By Catherine Lagrange
LYON, France, June 30 – The coronavirus lockdown persuaded retired speech therapist Anne-Marie Arnaud a better future could be had, one with emptier skies, fresher air and quieter streets rid of diesel-belching cars.
And so the pensioner from Lyon switched her vote in last Sunday’s municipal election, among the first worldwide to be held after countries began emerging from lockdown, in favour of the Green party.
The results, which saw the Greens take control of or become an alliance partner in no fewer than 11 city halls, may point to a broader shift in voting patterns as governments, companies, and citizens adjust to the COVID-19 era.
“I realised how clean the air was, how nice it was to walk in a city, and be awoken by birdsong rather than car horns,” Arnaud, 64, said. “I told myself there was good in this crisis and that we had to rethink our city in a different way.”
Certainly, support for the party officially known as European Ecology – The Greens (EELV) was already growing.
With no lawmakers in France’s parliament and only four staff in its Paris headquarters, the Green party performed more better than expected in last year’s European Parliament elections, polling third with 13.5% of the vote.
Over the past couple of years, they have made strides elsewhere in Europe too.
In Germany, the Greens are the second most popular political party though have sunk into the background during the pandemic, while they are junior partners in Ireland’s new coalition government, as well as in Austria.
But the pandemic is forcing a rethink of how we live our lives: from the future of global supply chains to how we work in offices, from how we plan our cities to the food we eat,
“That played a part,” Julien Bayou, leader of the Greens in France, told Reuters of his party’s success in the elections.

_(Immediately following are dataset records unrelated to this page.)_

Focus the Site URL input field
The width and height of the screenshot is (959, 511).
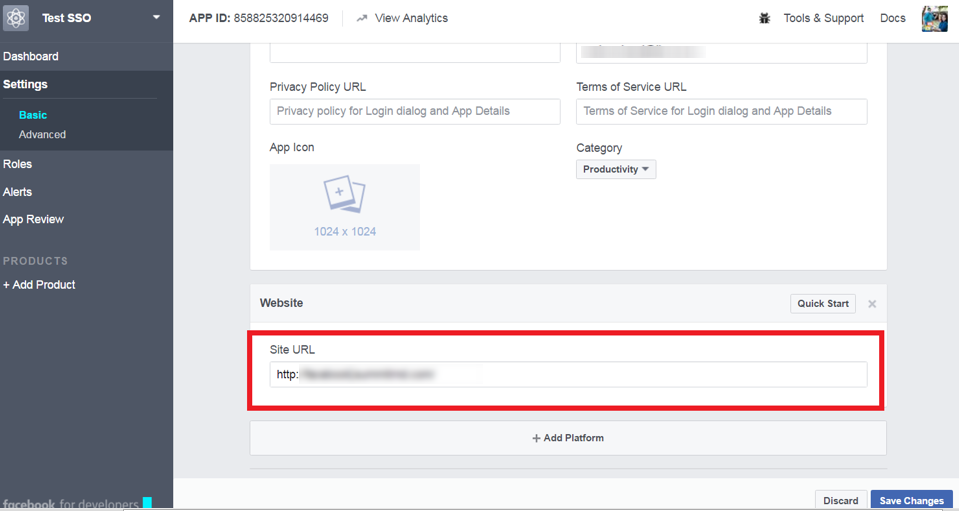click(568, 374)
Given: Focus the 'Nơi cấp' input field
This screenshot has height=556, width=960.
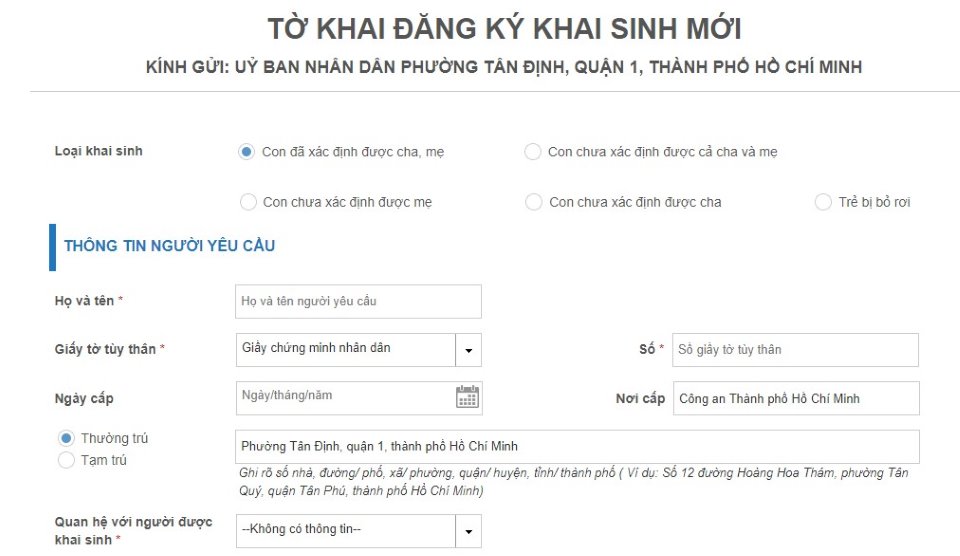Looking at the screenshot, I should click(795, 398).
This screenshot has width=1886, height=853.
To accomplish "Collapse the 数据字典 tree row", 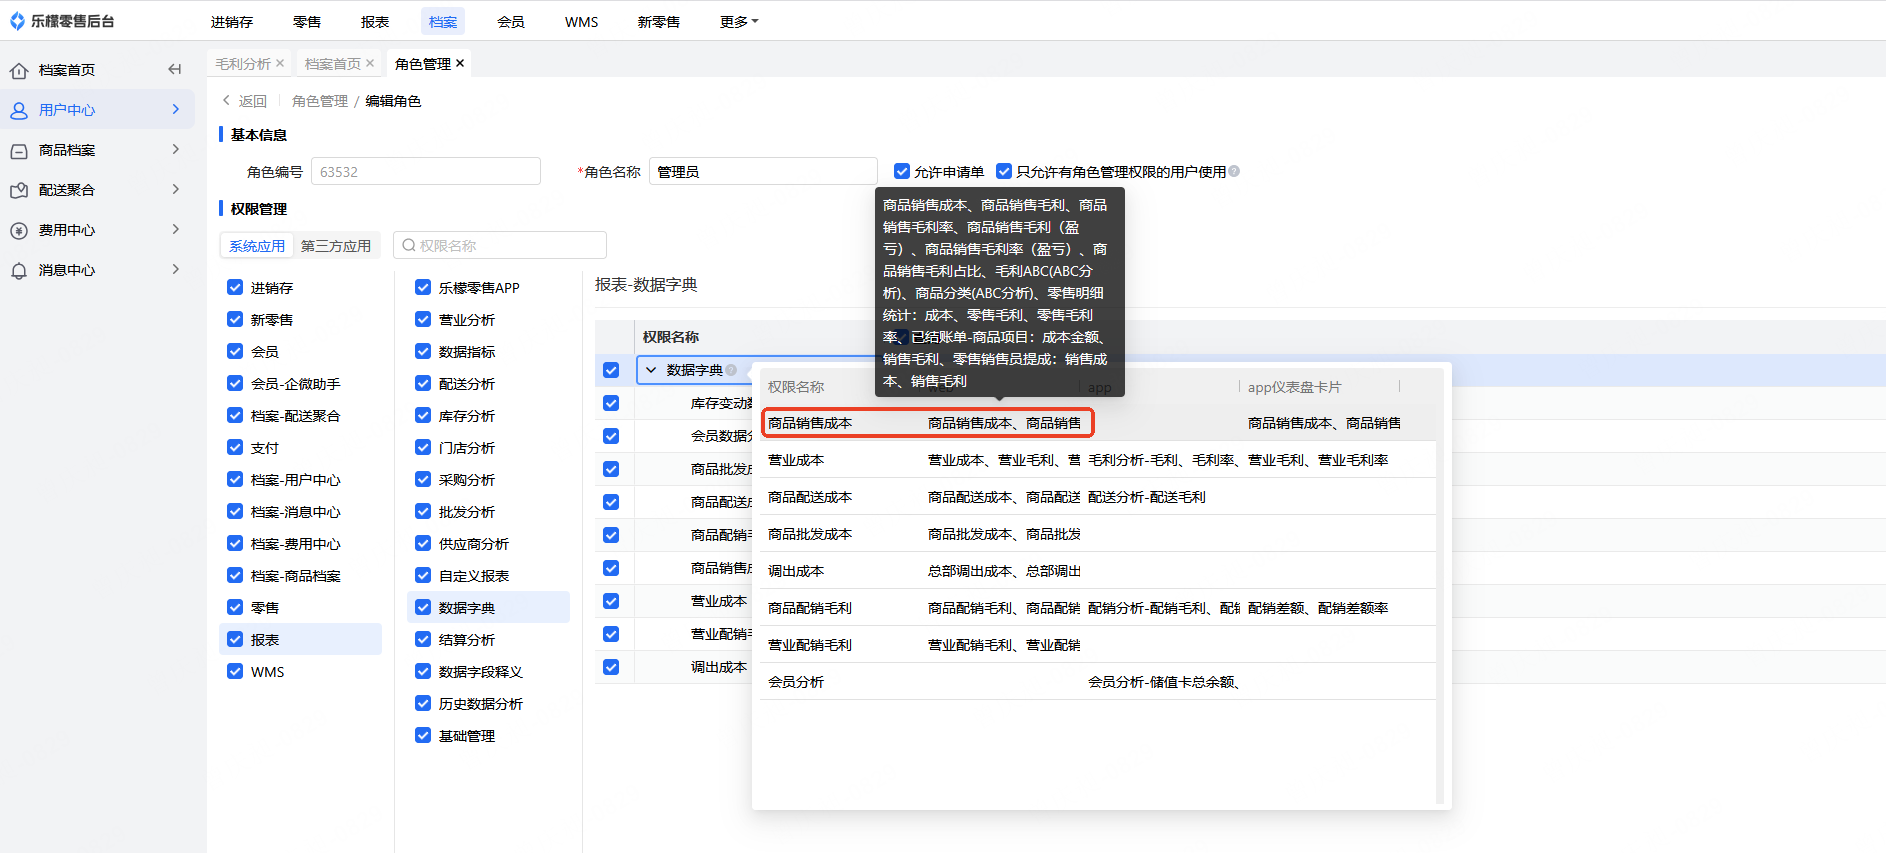I will pyautogui.click(x=651, y=370).
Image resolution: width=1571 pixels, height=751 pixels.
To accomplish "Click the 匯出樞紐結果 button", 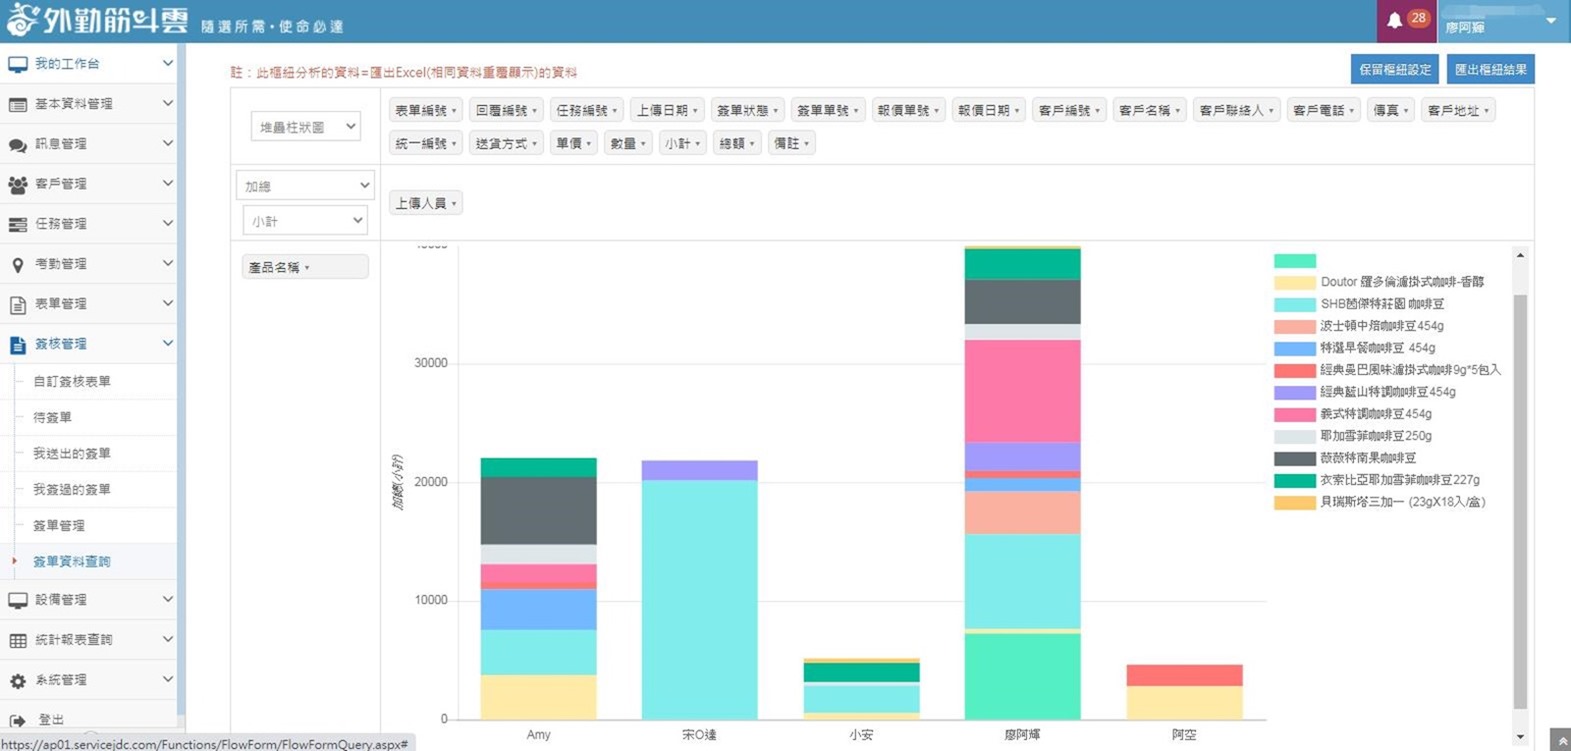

In Lyon, Green candidate Gregory Doucet won 52.4% of Sunday’s vote, wrestling control from Gerard Collomb, the veteran socialist mayor of France’s third biggest city who was representing President Emmanuel Macron’s ruling party.
He did so on a campaign platform to create a 450 kilometre-long network of cycle highways, widen pavements for pedestrians, source 50% of school food locally and build more social housing.
From Bordeaux in the southwest to Strasbourg in the east, Sunday’s green wave engulfed cities large and small across France. In Paris, too, they joined forces with the socialist incumbent re-elected on a promise to cut pollution.
In Lyon, Doucet’s campaign chief Ninon Guinel said the coronavirus crisis had exposed the fragility of Western economies and the need to unwind the excesses of globalisation.